⟨
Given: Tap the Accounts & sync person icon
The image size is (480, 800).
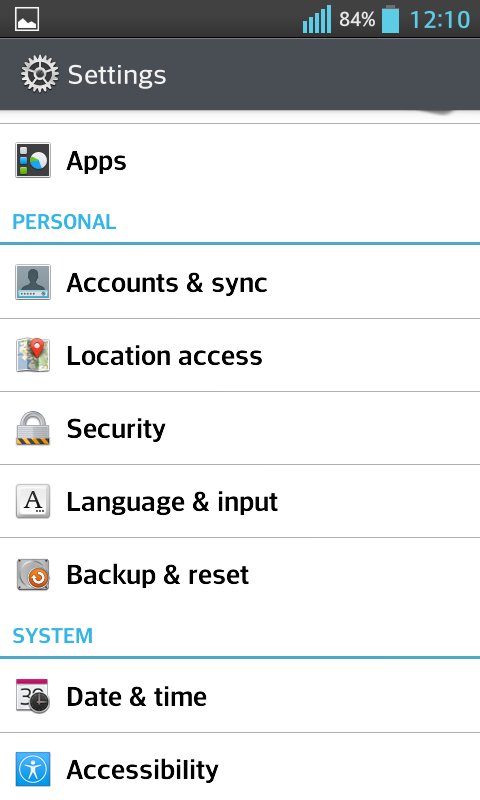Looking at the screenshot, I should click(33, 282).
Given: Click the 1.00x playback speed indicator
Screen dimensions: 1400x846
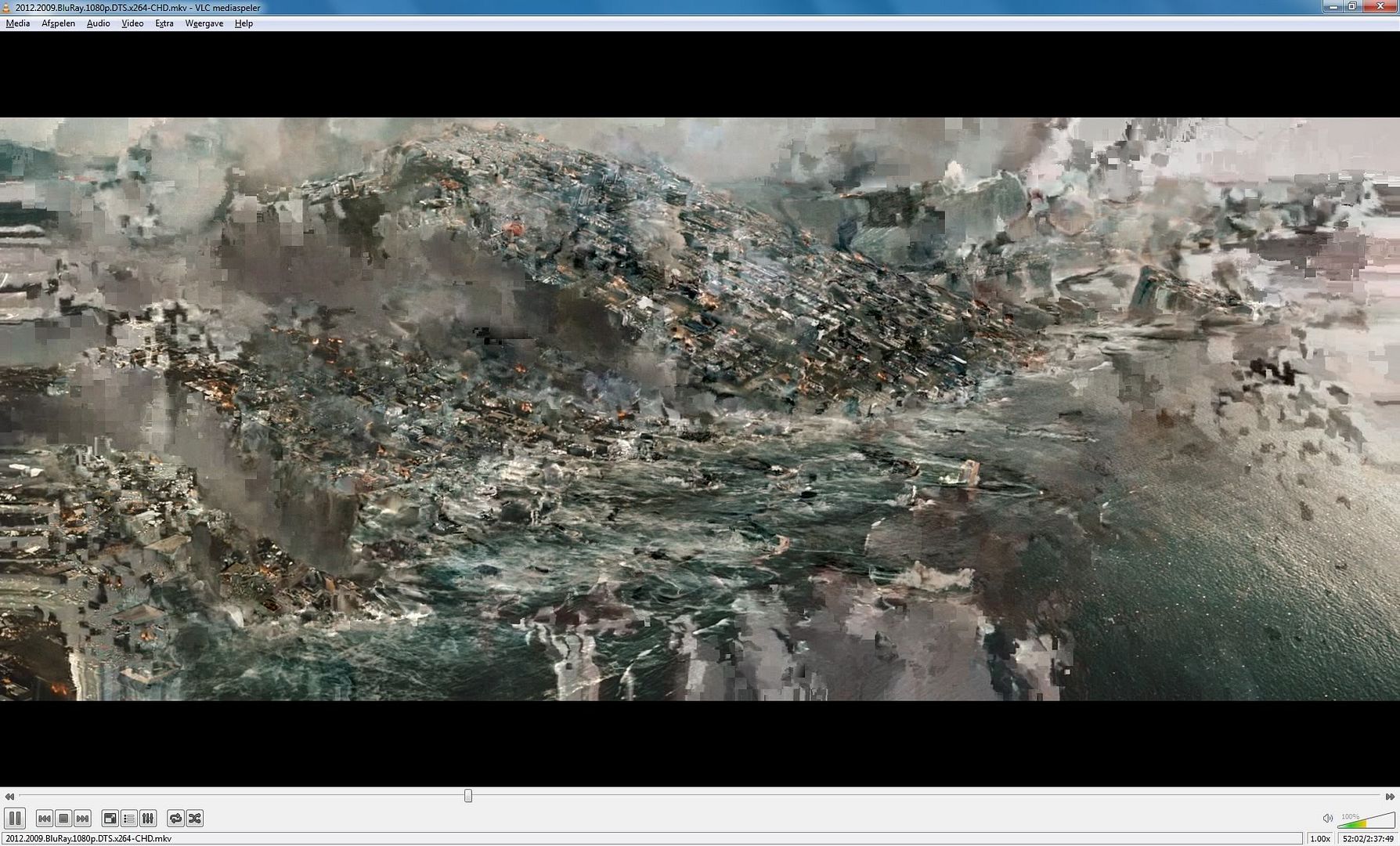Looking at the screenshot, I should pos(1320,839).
⟩
⟨
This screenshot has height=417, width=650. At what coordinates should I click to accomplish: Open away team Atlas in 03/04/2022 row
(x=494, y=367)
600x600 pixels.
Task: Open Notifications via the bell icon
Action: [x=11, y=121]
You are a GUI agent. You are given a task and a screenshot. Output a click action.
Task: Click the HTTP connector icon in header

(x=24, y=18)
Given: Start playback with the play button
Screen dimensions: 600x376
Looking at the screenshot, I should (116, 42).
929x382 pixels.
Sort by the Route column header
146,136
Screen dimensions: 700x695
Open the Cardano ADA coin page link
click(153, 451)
⟩
• **What you will do**
In the listing above, find each line with the word "playback" and copy it out.

• **Response**
Given: Click the 1.00x playback speed indicator
Given: Start playback with the play button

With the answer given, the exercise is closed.